PADRAIG HARRINGTON: Obviously that question has been asked to me before this week and I really have to give the same answer. I'm more concerned about what I am doing and getting my own game in shape that I haven't had a moment's time to sit back and think about somebody else's game. You can only look at a gap when you feel like you've got -- if I feel like I'm playing my very best golf then I might start to look at a gap between me and any player, but there's no point in trying to -- I don't really care if there's a gap between Tiger and the world No. 2. It doesn't really bother me. It's where I'm at and how I'm doing, and eventually if I improve or get to a level where I feel like I can't improve anymore, maybe I'll start worrying about the gap.
Q. Did you say that you were sort of a late-bloomer? You came along after some of the other big names had played amateur golf there and sort of had to get into the mix a little late?
PADRAIG HARRINGTON: I don't know if I was a late-bloomer. I think what I said was I was no -- how would I describe this -- I was no boy star. I wasn't the one you would have picked out of the bunch and said he's going to be the successful professional. Even when he turned -- I went to college, I studied accountancy. When I went to college I wasn't going to turn pro. I was going to get a degree to work in the golf industry. I had no intention of turning pro at 18 years of age. It was only when I was 21 years of age and guys were turning pro who I was beating and they were doing okay, so I said, well, I'll give it a go. I was hoping to become a journeyman professional. That was my aspirations when I turned pro. Whether it was my immediate aspirations if I turned pro to get my card and keep my card, and I might after two years learn from what I've seen to figure out how to improve. That's actually what happened, after two years I stepped back and did change a lot of things in order to improve, but when I originally started off I came in a lot higher up than I thought I would. I finished 11th my first year on Tour. I would have taken your hand off to be 100 in the order. It's like the kind of score today. You have to go with the flow when it happens. You have to say that's great, it's much better when I expected. It's one of the reasons why I don't tell people my goals. It's one of the difficult things. If you think you've overachieved the following year you'll probably go back to what you thought you should have done.

Written exercise 1 = Transcribe the stretch of the Harrington interview from "PADRAIG HARRINGTON: Obviously" through "about the gap.".
Written exercise 2 = State whether each statement agrees with the Harrington interview, answering yes or no and quoting the words that decide it: (a) Harrington studied accountancy in college. (b) Harrington intended to turn professional at 18. (c) Harrington finished 11th in his first year on Tour.
The lines after the Harrington interview are separate material with no connection to it.

Given material =
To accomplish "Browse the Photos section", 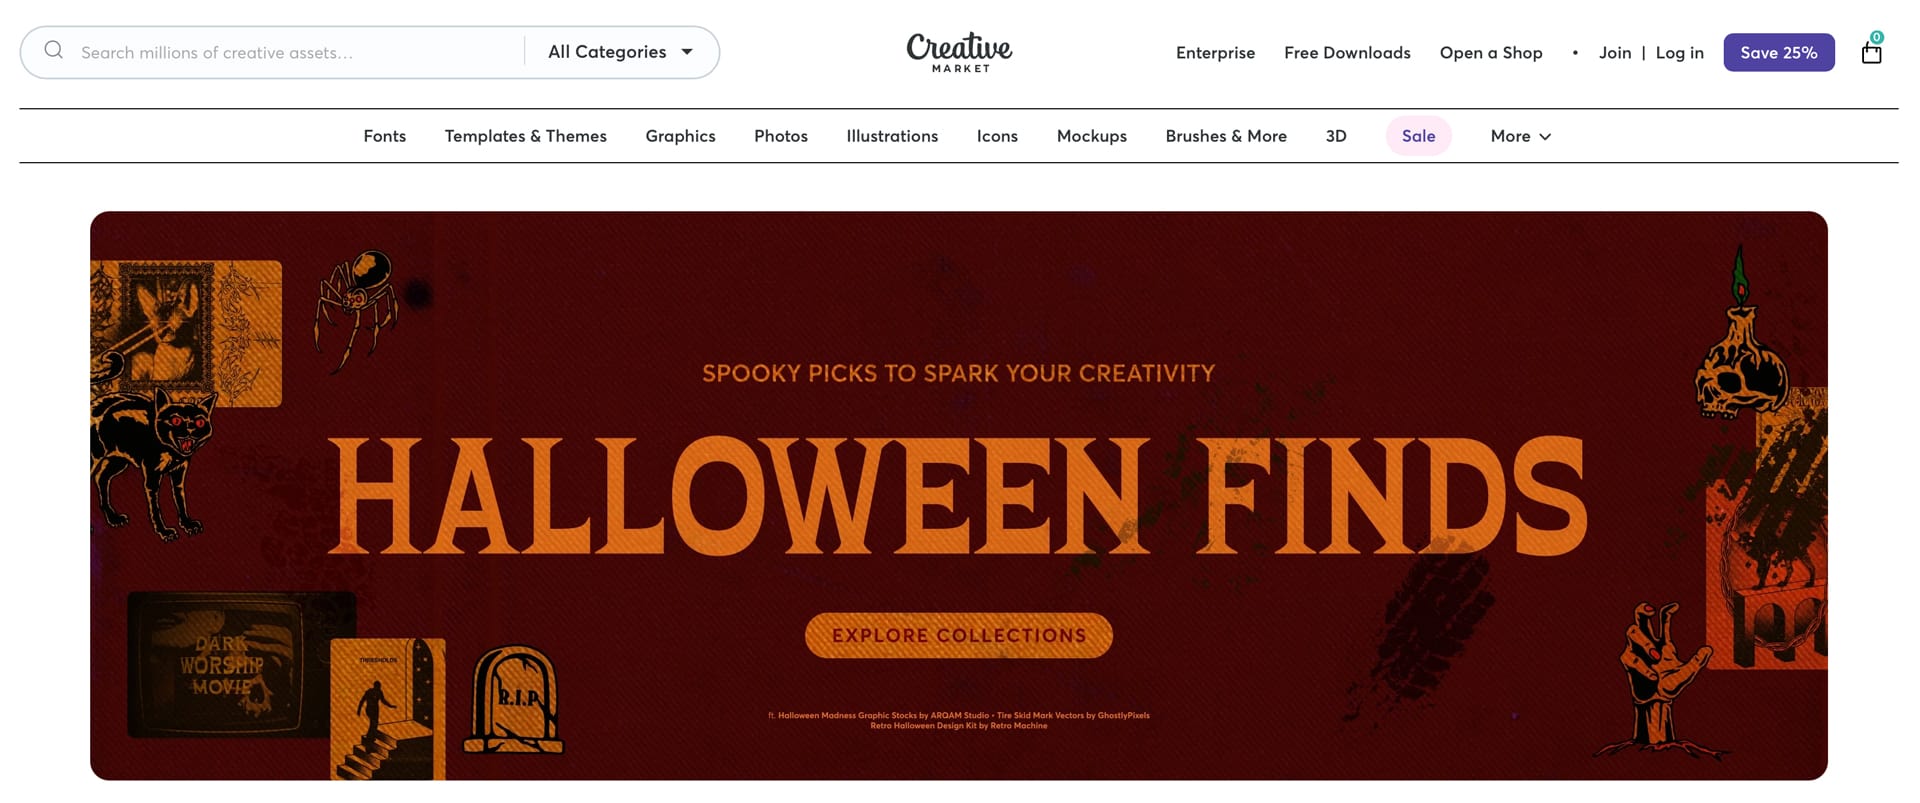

Problem solution 1 =
PADRAIG HARRINGTON: Obviously that question has been asked to me before this week and I really have to give the same answer. I'm more concerned about what I am doing and getting my own game in shape that I haven't had a moment's time to sit back and think about somebody else's game. You can only look at a gap when you feel like you've got -- if I feel like I'm playing my very best golf then I might start to look at a gap between me and any player, but there's no point in trying to -- I don't really care if there's a gap between Tiger and the world No. 2. It doesn't really bother me. It's where I'm at and how I'm doing, and eventually if I improve or get to a level where I feel like I can't improve anymore, maybe I'll start worrying about the gap.

Problem solution 2 =
(a) Yes: "I went to college, I studied accountancy."
(b) No: "I had no intention of turning pro at 18 years of age."
(c) Yes: "I finished 11th my first year on Tour."